A specific example from 'Effective Java' book: ThreadLocalRandom

//Bad: seed is calculated at each invocation. DON'T!!
double rnd = (new Random()).nextDouble();

//Before Java 7+ it was OK, but now DON'T!!
static final Random r = new Random();
static double random() {
  return r.nextDouble();
}

//Java 7-16: 3.6 times faster, statistically better
double rnd = ThreadLocalRandom.current().nextDouble();

//Java 17+: JEP356. Not thread safe!
RandomGenerator generator = RandomGenerator.getDefault();
generator.nextDouble();

String class

String e = ""; // an empty string
String java = "Java\u2122"; //Java™

String is an immutable object.

Need another string? Build another one from scratch:

String greeting = "Hello!"
greeting = greeting.substring(0, 3) + "p!"; //Help!

Although there is an array inside the String, you cannot change its elements!

Internal representation of strings

Internal String constants pool

String name1 = "John Doe";
String name2 = "John Doe";
/* DO NOT DO THIS!!*/
String name3
  = new String("John Doe");
stringpool

Comparing strings

  • if (a == "John Doe") — wrong, novice’s error.

  • if (a.equals("John Doe")) — wrong, we’ll get NPE, if a == null.

  • if ("John Doe".equals(a)) — this is how experienced folks do it.

  • if ("John Doe".equalsIgnoreCase(a)) — case insensitive comparision.
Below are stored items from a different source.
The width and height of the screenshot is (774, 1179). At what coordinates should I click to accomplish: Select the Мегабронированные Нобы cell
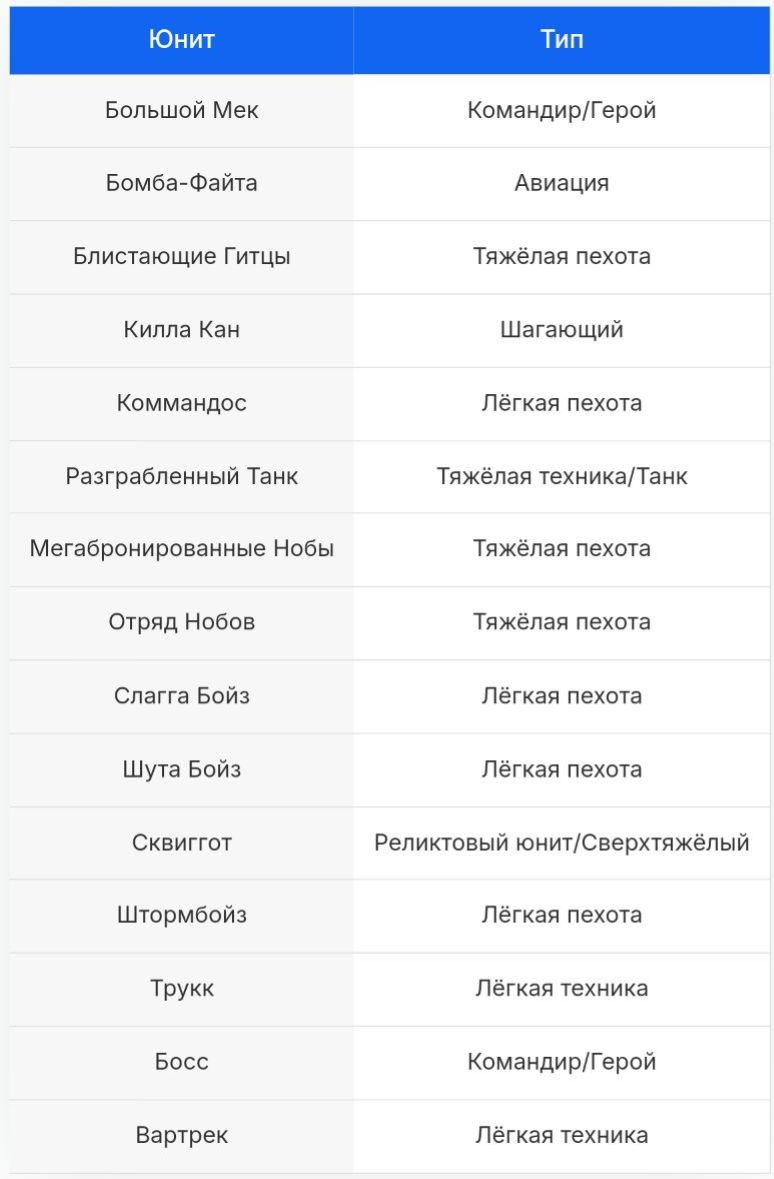point(181,548)
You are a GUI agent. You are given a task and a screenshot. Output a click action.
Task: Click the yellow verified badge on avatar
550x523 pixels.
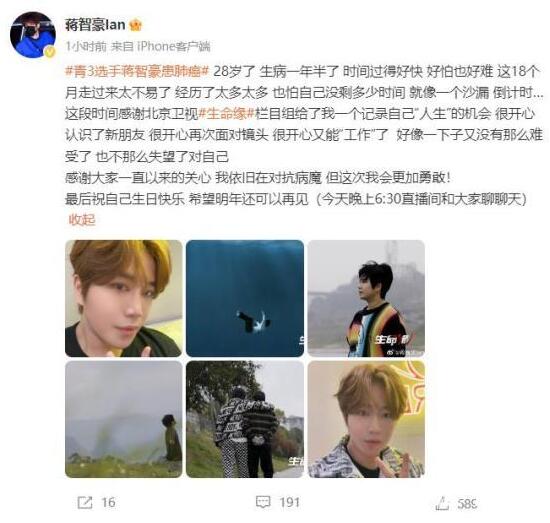pos(50,52)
  • if(str != null && !str.isEmpty()) — there is something in this string!

  • if(str != null && !str.isBlank()) — there is something in this string besides spaces, tabs, carriage returns etc.!

String interning

String name1 = "John Doe";
String name2 =
  new String("John Doe");
String name3 =
  new String("Jane Roe");
stringpool intern1

String interning

name1 = name1.intern();
name2 = name2.intern();
name3 = name3.intern();
stringpool intern2

String concatenation

String foo = "foo";
String bar = "bar";

System.out.println(foo + bar); //foobar

The situation is following:

  • Unlike other languages, there is no operators overloading for users in Java.

  • + operator is overloaded for strings on language level.
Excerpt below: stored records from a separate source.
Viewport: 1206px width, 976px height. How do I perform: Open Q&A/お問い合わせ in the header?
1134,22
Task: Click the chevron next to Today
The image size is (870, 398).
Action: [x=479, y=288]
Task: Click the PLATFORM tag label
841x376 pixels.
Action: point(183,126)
  • == operator is not overloaded, although its non-overloaded version does not make sense :-(

String concatenation: performance problem

//Don't do this: the performance is poor!
String result = "";
for (int i = 0; i < numItems(); i++)
  result += lineForItem(i);
return result;

String concatenation: use StringBuilder!

//You can allocate an approximate number of characters in advance
StringBuilder b = new StringBuilder(numItems() * LINE_WIDTH);
//And you can always use the default: new StringBuilder() (16 chars)
for (int i = 0; i < numItems(); i++)
  b.append(lineForItem(i));
return b.toString();

String length

String length in UTF-16 code units:

String greeting = "Hello";
int n = greeting.length(); // is 5.

«The real» string length in code points:

int cpCount = greeting.codePointCount(0, greeting.length());

Character at a given position

//works at O(1) time
char first = greeting.charAt(0); // first is 'H'
char last = greeting.charAt(4); // last is 'o'

If you need code points:

int[] codePoints = str.codePoints().toArray();

Useful methods

int length()
boolean isEmpty() / boolean isBlank()
char charAt(int index)
int compareTo(String anotherString)
boolean equals(Object anObject)
boolean equalsIgnoreCase(String anotherString)
boolean startsWith(String prefix)
boolean endsWith(String suffix)
String toLowerCase() / String toUpperCase()
String trim()
String join(CharSequence delimiter, CharSequence... elements)

Harmful methods

  • indexOf.. / lastIndexOf..

  • replace..

  • split..

In combination with substring and concatenation they are sometimes used for string parsing/transformation.

Don’t do that. This is the way for endless pain, endless bugs and endless shame. Use definite state machines or regular expressions instead.